* Instructions for the task *
Format the entries below, from the line with "The width and height of the screenshot is (1003, 1204)." up to and including the last line, as a Markdown table with the columns Row and Line. Leave out blank lines and the pictures.
━━━━━ Dataset records ━━━━━
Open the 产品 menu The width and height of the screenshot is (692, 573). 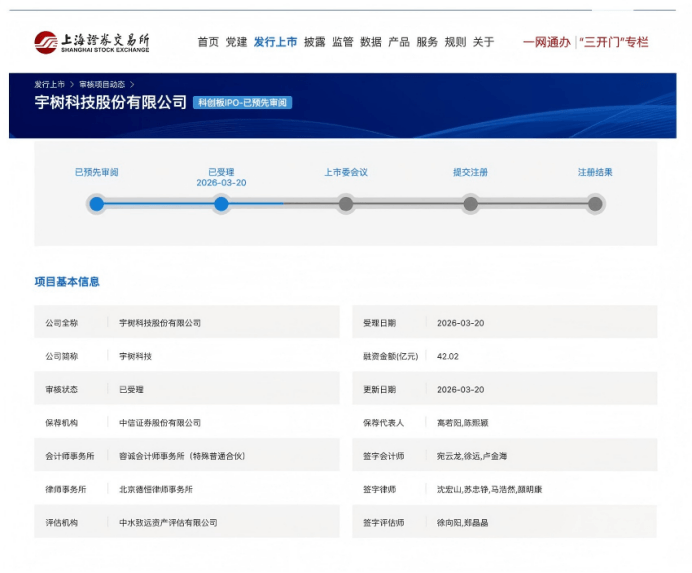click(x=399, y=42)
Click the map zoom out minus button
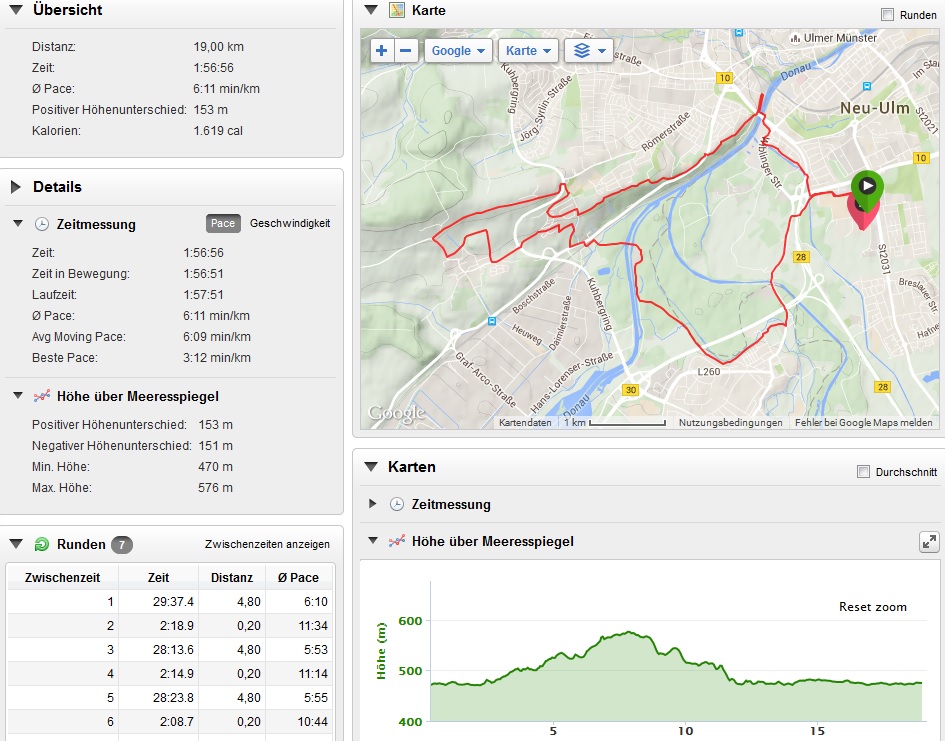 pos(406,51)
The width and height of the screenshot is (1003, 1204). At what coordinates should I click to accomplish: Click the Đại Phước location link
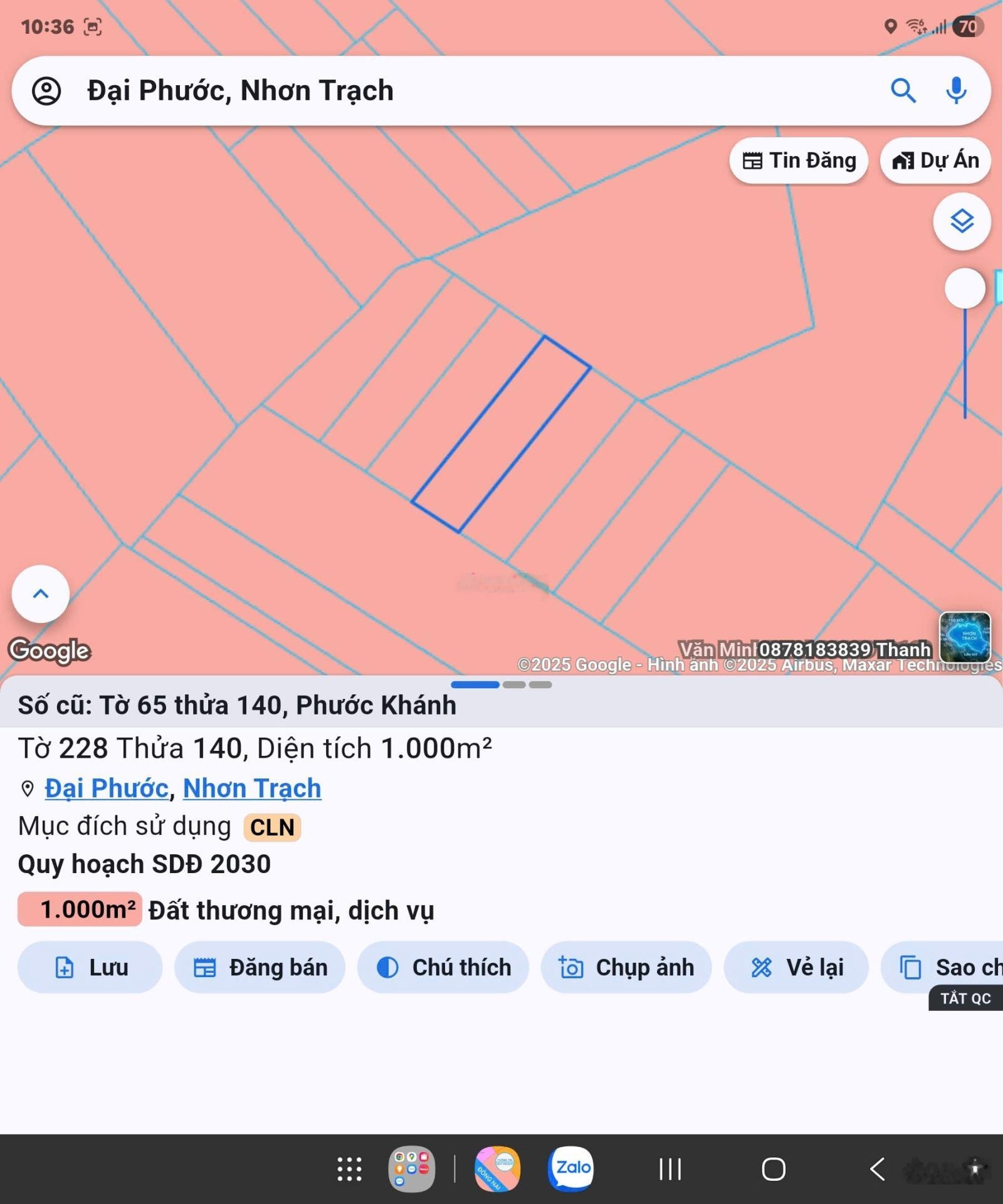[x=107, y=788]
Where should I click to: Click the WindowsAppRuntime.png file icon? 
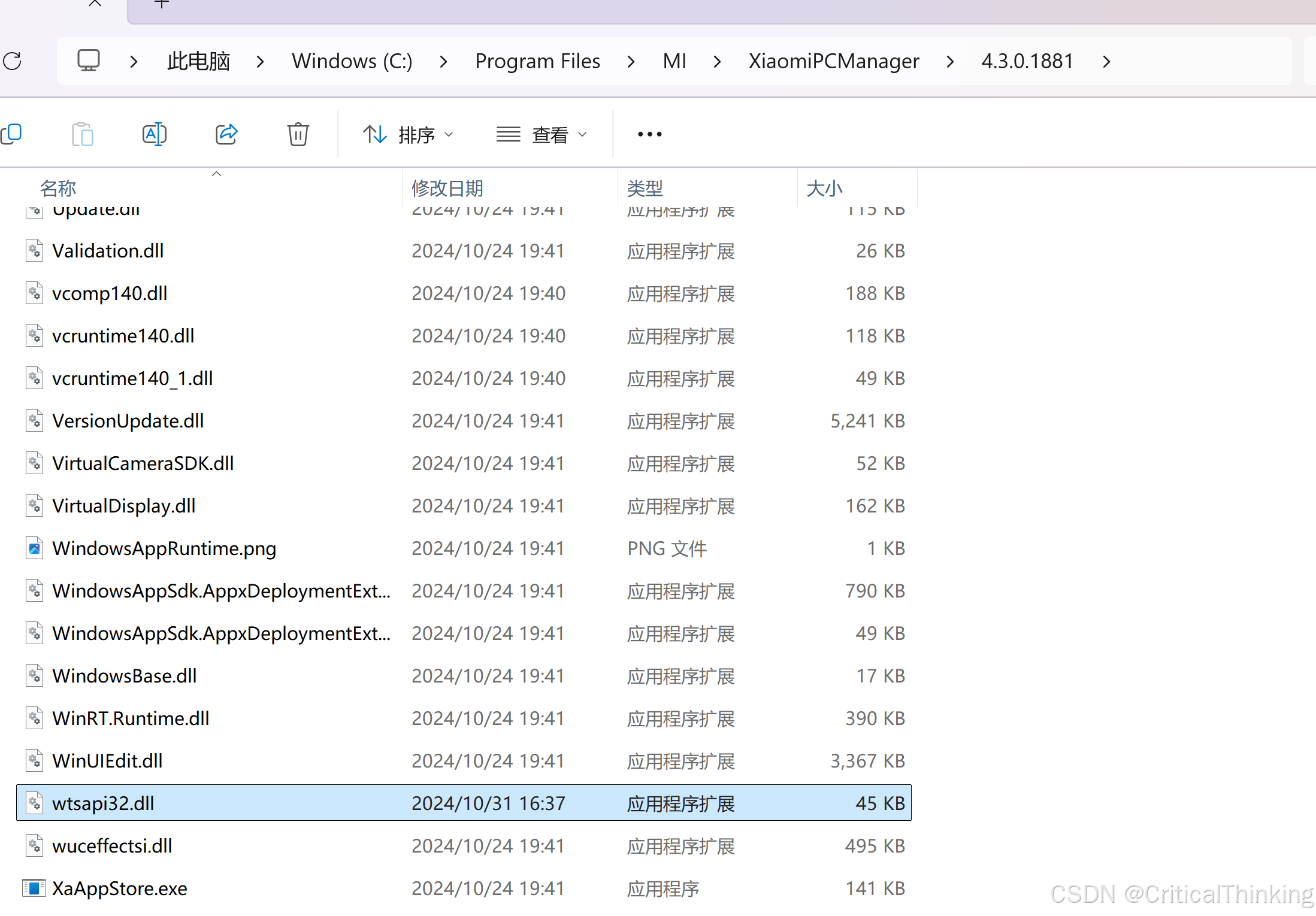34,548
━━━━━
* The completed task *
| Row | Line |
|---|---|
| 1 | The width and height of the screenshot is (1003, 1204). At what coordinates should I click to accomplish: Click the Đại Phước location link |
| 2 | [x=107, y=788] |
| 3 | Where should I click to: Click the WindowsAppRuntime.png file icon?  |
| 4 | 34,548 |